6−3

 コンビニの会計を済ませ、自動ドアから外に出ると、待ってましたと言わんばかりに湿気が身体にまとわりついてくる。あたりは薄暗くなっていた。息を吸い込むと、湿った草のような、夏特有の空気の香りが鼻腔をくすぐる。設置された照明に、蝶や蛾のような昆虫が衝突し、「バチッ」という音を立てている。


 田舎特有のコンビニの特徴で、駐車場が広く、ちょっと休憩できるようにベンチなんかが店先に置かれている。俺はそれを指差しながら、改めて美月を見た。小学校の時よりも身長が伸びて髪が長くなり、大人びた印象になっている。


「お前、背伸びたな」


「そうでしょ。この1年くらいで10センチ位伸びた。バスケのおかげかな」


「バスケをやると身長が伸びるって言う奴たまにいるけど、運動して変に筋肉をつけると身長伸びなくなるってのも聞くな」


「確かに。気のせいかもね。でも私、幸太郎と目線変わんないね。小学校の時と比べて」


「俺もちょうど10センチくらい伸びたんだよ」


「じゃ、やっぱバスケ関係ないね」


 そう言って、美月はなぜか残念そうな顔をした。俺がベンチの上に腰を下ろすと、美月も俺の右側に尻一つ分ほどの距離をとって座った。
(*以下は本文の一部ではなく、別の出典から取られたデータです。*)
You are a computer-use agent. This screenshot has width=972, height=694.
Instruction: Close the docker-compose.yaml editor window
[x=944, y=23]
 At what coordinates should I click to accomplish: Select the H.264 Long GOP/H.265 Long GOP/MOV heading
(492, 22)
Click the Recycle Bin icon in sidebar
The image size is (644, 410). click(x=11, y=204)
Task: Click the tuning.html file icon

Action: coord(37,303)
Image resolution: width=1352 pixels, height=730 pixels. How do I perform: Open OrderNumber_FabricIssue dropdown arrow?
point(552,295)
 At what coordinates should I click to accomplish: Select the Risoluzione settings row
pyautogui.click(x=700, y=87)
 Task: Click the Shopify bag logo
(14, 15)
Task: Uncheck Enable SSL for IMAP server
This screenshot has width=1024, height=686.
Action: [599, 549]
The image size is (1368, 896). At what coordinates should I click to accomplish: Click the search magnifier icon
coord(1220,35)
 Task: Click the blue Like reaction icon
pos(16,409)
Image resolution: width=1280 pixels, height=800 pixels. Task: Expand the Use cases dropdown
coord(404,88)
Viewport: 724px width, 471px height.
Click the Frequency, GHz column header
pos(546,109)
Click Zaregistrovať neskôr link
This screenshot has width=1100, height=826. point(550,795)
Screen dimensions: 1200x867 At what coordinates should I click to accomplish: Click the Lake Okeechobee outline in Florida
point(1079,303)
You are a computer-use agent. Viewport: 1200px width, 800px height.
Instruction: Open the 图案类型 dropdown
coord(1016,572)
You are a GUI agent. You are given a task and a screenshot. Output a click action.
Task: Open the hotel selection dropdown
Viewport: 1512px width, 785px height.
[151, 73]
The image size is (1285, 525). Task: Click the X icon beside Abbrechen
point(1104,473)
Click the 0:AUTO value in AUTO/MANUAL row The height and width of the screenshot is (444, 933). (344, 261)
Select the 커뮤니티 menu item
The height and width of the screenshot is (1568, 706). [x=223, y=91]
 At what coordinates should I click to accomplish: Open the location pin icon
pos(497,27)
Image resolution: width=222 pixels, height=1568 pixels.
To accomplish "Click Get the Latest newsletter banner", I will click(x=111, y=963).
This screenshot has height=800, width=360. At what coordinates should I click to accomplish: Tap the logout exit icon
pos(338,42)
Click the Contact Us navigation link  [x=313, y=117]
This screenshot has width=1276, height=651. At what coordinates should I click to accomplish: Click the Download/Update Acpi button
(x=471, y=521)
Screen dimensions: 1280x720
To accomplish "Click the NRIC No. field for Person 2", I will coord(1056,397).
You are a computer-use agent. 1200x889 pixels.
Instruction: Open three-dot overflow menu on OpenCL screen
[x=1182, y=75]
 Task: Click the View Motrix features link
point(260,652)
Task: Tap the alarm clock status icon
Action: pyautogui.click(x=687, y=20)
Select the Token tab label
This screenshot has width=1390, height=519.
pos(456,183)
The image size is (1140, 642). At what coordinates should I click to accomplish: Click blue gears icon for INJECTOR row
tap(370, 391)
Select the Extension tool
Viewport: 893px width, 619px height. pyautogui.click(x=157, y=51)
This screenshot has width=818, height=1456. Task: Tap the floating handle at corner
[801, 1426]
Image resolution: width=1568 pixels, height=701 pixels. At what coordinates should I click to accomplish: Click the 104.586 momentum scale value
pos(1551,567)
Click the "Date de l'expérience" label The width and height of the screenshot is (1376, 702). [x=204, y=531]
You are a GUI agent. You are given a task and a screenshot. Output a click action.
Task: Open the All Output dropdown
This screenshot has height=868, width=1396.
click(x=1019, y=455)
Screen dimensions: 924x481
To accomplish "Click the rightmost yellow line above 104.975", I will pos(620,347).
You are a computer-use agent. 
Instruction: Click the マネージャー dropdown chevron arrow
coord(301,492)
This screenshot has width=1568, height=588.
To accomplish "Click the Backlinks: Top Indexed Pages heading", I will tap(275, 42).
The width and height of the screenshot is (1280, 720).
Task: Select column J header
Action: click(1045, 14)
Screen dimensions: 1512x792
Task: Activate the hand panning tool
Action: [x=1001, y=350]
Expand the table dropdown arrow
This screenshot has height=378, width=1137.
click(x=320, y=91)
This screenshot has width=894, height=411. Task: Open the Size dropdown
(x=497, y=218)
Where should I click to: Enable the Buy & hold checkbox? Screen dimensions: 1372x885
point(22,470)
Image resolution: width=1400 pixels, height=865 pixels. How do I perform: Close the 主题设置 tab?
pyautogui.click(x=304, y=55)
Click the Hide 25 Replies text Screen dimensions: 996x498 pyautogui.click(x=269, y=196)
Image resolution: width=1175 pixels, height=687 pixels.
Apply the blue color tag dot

 泉が去ってしまったのでどうやって美月を引き止めればいいかとヒヤッとしたから、彼女からの申し出をもらったことはありがたかったんだが、上手く進みすぎて怖くなる。


「俺になんか用事でもあったのか」


「いや、何かコータローとアイス食べながら話すなんて久しぶりだと思って」


「アイスは普通夏しか食わないから……小学校の夏ぶりか」


「2年くらい前でしょ」


 美月は早速開封したアイスを頬張りながら、なんてことないことだと言わんばかりにそういった。その2年の間、俺はスクールカーストの中で虐げられ、随分と惨めな思いをしてきたというのに。流石にカースト上位のやつは違う。改めてこの2年の差を考えてみる。


「2年前か……ほんの少し前のことなのに、随分懐かしく感じるな」


「2年前の夏のコータロー、会うたびに、陽菜ちゃんに好かれるにはどうしたらいい、ってずっと言ってたよね」


「ああ。そうだったな。っていうかお前、その話、泉にしたんだろ」


「言っちゃダメだっけ」


「ダメじゃないけどデリカシーってあるだろ」


 陽菜という名前を聞いただけで動揺してしまう。別の中学に行ってしまった、俺の初恋の相手の名前だ。もう流石に諦めたんだけど、今でも名前を聞くだけでドキリとしてしまう。美月は笑っていたが、途中から眉をひそめ出した。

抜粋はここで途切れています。